JGF: You’ve said that being a co-op is a secondary, if not tertiary, reason why photographers apply to become members of Stocksy. This obviously means that Stocksy has developed a financially rewarding business model. But beyond better remuneration, what other advantages are there to being a member of the co-op for your photographers?
BW: I think as a whole, people want to work with companies that they can believe in, and feel good about working with. So that’s being able to trust the company we’re working with, its having access to ownership and opportunities for collaboration, knowing how the business runs. For artists it is knowing that they will also be treated as people, as individuals, that is really important. Second to that, the health of our community, and the inspiration and mentorship that follows from it. It is that we are always looking to create the best work we possibly can, which can sometimes be demotivating: ‘I can’t hit this bar, it is too high’, but when you hit it, you are really happy and you are doing it with a group of people who are likeminded and wanting to do great things. Basically, all the healthy things you look for in a career.

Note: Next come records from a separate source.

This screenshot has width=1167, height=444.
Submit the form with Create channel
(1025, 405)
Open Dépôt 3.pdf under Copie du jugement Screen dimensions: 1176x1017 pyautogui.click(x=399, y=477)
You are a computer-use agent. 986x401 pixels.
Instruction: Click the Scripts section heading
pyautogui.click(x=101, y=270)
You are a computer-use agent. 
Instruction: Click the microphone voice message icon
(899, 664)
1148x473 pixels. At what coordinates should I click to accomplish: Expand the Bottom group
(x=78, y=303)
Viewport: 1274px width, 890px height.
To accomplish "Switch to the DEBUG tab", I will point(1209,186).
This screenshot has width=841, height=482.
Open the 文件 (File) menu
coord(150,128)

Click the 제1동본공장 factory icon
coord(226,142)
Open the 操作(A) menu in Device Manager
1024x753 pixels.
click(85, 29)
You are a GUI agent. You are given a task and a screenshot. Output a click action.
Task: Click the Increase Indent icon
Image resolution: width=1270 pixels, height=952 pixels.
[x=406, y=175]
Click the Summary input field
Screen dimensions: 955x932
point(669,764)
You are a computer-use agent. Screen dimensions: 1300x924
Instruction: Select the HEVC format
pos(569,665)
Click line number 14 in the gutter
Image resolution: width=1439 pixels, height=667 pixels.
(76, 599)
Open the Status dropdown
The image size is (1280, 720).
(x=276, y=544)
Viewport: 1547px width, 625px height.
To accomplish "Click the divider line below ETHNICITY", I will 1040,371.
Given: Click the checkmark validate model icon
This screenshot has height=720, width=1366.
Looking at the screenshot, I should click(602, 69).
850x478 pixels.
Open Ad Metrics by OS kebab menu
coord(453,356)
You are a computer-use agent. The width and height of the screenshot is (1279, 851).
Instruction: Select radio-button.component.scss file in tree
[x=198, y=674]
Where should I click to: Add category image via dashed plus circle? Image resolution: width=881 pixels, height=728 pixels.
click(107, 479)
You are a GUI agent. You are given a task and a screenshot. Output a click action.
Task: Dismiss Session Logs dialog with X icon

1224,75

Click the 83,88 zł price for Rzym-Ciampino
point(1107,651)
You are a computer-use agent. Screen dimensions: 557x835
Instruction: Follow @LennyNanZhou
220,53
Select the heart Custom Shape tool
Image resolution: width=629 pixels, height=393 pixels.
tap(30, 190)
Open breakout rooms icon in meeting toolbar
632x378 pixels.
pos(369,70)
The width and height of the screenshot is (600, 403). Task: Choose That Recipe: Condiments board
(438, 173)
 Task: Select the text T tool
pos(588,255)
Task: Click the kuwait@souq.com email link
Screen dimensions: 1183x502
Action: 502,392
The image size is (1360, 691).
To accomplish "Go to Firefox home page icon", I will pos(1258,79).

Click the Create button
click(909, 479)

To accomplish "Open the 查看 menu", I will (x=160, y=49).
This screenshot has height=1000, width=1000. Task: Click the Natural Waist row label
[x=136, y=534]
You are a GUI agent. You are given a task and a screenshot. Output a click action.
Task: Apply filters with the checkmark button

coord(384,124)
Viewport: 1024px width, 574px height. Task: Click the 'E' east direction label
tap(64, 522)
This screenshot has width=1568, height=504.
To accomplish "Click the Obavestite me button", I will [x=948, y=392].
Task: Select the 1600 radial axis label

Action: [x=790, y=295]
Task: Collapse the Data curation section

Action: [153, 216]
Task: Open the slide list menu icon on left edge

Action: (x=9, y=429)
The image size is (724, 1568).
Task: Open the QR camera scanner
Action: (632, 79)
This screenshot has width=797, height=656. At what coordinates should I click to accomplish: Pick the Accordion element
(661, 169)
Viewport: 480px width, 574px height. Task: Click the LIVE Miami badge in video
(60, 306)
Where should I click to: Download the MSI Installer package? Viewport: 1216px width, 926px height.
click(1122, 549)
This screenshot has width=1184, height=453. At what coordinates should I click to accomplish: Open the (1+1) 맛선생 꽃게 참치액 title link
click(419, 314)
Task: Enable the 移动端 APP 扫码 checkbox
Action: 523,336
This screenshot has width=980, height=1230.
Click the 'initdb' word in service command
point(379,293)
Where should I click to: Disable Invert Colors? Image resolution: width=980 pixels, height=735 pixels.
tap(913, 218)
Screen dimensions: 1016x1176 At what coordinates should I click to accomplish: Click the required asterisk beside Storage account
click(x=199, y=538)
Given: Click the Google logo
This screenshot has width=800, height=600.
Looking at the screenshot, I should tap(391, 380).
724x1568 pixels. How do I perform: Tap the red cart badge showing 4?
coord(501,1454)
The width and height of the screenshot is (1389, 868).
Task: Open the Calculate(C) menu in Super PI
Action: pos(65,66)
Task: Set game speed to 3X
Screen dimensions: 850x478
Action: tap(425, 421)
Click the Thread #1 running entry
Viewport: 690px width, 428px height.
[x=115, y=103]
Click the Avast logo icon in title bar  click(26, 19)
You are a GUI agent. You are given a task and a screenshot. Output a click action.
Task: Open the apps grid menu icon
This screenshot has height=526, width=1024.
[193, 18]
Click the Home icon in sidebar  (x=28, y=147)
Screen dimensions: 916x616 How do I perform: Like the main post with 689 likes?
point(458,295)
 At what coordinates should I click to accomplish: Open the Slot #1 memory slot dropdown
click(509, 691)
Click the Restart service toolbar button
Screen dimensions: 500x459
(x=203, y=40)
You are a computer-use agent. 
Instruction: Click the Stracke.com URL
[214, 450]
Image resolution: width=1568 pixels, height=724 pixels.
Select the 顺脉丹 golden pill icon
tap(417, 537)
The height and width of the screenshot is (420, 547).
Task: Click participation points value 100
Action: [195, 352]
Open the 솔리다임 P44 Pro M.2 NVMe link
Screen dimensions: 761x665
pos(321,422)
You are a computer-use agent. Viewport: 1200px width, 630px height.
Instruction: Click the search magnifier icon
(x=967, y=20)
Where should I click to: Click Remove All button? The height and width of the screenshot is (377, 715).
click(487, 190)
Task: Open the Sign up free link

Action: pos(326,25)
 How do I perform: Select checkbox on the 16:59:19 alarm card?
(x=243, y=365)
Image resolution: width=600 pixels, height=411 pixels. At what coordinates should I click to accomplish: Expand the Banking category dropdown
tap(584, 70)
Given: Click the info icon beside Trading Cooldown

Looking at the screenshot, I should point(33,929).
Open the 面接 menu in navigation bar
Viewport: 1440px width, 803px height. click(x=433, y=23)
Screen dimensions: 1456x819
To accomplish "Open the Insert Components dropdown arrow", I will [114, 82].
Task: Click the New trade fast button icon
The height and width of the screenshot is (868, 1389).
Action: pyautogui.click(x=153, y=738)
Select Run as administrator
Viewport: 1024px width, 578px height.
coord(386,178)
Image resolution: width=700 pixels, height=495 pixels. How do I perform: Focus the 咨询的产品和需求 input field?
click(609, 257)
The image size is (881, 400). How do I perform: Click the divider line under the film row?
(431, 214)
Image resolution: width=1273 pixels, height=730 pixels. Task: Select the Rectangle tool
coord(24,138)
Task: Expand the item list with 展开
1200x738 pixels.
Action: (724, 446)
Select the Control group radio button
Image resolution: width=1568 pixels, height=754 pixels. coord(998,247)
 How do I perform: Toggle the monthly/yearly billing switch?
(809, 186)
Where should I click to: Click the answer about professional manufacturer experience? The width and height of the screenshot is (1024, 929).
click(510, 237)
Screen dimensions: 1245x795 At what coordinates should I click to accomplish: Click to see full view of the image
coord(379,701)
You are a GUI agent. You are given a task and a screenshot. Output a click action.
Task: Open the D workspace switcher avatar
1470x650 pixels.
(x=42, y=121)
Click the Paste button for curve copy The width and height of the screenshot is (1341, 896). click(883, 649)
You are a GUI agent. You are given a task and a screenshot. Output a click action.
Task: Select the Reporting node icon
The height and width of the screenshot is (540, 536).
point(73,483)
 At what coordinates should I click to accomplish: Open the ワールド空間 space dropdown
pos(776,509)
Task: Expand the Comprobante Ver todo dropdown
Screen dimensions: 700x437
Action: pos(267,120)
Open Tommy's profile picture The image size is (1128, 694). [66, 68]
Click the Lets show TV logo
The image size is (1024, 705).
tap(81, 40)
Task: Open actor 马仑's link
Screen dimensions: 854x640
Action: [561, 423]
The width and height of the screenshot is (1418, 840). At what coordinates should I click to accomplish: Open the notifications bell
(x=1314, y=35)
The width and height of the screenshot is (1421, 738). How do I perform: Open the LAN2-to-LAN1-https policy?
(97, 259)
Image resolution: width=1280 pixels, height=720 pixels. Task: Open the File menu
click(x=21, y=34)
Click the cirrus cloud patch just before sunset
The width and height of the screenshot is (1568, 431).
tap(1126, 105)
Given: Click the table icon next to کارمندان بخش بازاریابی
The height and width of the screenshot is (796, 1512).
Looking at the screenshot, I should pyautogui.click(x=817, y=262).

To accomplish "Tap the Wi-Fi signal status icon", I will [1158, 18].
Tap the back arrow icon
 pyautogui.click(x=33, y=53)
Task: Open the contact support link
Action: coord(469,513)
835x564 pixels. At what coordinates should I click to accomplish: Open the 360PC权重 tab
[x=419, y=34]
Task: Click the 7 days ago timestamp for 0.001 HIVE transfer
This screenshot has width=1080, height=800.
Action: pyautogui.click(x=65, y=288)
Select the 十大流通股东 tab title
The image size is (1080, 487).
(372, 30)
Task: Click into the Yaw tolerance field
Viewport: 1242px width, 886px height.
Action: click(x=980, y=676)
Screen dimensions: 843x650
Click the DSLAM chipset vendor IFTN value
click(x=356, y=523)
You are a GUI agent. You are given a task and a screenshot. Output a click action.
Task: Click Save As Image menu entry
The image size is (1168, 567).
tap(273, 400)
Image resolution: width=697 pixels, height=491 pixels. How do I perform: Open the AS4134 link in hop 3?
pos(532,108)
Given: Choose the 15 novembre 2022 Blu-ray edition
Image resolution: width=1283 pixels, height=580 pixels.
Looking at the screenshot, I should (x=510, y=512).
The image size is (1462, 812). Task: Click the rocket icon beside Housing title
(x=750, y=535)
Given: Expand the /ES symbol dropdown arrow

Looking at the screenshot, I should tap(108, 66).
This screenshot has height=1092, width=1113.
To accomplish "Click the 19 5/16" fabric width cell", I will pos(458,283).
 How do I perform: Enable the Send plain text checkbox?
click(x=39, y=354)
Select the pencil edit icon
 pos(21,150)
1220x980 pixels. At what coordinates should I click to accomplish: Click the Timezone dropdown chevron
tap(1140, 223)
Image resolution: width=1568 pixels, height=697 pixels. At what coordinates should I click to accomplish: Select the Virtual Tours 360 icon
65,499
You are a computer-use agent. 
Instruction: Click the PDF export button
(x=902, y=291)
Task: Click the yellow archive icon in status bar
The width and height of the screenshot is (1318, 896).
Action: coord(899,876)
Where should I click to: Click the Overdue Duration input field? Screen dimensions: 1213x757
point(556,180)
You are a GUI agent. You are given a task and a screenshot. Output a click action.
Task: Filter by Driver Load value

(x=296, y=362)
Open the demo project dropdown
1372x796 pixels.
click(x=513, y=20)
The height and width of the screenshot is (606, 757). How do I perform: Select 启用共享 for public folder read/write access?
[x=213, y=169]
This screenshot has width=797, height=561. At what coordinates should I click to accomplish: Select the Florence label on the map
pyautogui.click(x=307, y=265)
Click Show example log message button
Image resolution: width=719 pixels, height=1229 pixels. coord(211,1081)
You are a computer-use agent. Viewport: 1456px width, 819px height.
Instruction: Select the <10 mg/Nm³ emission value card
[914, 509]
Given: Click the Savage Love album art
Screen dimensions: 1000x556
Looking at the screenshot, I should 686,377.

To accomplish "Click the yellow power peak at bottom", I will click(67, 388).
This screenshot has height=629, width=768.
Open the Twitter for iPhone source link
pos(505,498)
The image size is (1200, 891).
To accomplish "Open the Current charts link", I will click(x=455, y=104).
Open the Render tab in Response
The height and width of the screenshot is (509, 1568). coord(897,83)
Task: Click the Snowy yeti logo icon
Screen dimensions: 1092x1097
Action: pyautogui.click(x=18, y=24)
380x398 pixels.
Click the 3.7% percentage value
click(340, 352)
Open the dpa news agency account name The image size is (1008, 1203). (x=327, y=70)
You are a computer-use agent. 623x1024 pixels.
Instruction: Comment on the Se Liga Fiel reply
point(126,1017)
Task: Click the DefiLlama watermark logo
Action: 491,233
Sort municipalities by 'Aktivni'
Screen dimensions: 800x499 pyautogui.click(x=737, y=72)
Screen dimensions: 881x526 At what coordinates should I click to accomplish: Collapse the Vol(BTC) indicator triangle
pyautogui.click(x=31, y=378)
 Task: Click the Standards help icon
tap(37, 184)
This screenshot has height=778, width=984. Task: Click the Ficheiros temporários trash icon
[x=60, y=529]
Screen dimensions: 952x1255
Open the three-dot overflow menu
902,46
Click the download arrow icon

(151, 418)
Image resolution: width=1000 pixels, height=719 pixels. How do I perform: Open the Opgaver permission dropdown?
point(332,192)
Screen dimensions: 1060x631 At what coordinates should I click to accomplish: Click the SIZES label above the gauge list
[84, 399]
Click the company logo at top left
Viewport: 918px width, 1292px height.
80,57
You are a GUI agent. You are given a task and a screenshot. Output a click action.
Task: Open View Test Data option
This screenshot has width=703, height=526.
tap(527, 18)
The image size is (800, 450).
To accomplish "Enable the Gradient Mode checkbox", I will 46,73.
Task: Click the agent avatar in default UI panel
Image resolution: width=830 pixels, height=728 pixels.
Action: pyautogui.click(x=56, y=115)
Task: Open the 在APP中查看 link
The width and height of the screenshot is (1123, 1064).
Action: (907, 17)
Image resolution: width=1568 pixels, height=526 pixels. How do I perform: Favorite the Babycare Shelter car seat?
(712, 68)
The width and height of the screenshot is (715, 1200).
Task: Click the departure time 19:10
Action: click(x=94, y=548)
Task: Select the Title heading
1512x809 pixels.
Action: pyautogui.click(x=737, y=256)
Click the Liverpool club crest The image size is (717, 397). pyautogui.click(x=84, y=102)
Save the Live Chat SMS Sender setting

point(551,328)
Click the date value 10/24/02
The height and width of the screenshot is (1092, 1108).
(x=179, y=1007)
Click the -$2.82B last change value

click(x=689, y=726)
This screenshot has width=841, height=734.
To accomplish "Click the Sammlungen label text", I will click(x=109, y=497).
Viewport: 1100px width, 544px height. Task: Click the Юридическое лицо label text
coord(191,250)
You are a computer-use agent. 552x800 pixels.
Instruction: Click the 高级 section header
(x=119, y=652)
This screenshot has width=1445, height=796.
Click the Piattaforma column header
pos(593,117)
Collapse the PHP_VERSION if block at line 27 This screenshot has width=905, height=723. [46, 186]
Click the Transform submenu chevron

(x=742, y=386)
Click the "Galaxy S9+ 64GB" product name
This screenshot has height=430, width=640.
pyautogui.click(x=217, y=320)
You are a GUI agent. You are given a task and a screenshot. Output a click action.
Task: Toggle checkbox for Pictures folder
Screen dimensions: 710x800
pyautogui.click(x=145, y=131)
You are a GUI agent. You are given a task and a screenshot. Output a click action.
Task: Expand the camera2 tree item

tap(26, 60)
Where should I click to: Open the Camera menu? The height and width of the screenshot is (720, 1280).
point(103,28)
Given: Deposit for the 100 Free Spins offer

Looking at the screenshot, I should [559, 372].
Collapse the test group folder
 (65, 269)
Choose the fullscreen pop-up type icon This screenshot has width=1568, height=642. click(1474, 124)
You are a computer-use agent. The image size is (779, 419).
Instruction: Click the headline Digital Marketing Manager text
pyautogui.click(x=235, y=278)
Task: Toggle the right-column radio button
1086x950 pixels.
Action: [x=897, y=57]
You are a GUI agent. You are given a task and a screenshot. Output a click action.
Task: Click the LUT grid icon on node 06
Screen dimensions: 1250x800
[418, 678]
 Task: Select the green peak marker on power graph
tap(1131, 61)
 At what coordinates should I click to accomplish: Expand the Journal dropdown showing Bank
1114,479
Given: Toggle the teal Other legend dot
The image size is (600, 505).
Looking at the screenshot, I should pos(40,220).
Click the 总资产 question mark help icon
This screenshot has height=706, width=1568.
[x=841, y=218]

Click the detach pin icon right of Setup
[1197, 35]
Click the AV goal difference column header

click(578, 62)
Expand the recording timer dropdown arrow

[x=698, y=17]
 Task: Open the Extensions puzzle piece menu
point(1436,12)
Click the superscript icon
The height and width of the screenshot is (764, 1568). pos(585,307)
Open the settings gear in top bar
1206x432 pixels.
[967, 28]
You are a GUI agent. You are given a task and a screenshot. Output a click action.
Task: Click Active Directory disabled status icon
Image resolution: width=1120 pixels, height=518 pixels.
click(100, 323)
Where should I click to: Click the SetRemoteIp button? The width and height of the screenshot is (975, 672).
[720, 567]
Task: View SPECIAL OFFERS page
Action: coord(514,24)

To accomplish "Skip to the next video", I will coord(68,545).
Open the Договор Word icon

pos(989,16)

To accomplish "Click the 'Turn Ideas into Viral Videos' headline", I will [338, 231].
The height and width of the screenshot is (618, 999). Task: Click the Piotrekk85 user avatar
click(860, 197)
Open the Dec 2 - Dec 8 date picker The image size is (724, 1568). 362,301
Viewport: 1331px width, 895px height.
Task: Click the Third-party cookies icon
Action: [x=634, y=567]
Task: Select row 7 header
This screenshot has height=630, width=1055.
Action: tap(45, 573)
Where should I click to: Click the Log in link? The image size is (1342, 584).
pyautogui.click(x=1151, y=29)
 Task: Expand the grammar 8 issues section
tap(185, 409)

JGF: Do you think the quality of the community within the co-operative has enhanced the business?
BW: Definitely. I’ve been working with companies for the last 15 years where the underpinning of the product is the community. But 15 years ago, as Friendster and Facebook were just getting traction, there wasn’t value in communities, there was value in address books. But the approach or attitude towards communities was that they were just a lot to manage, an annoyance almost.
I came out of the community to work at iStock, so I’ve been on the other side. If you don’t have a healthy community working with you, you don’t have a product. And you have a PR nightmare!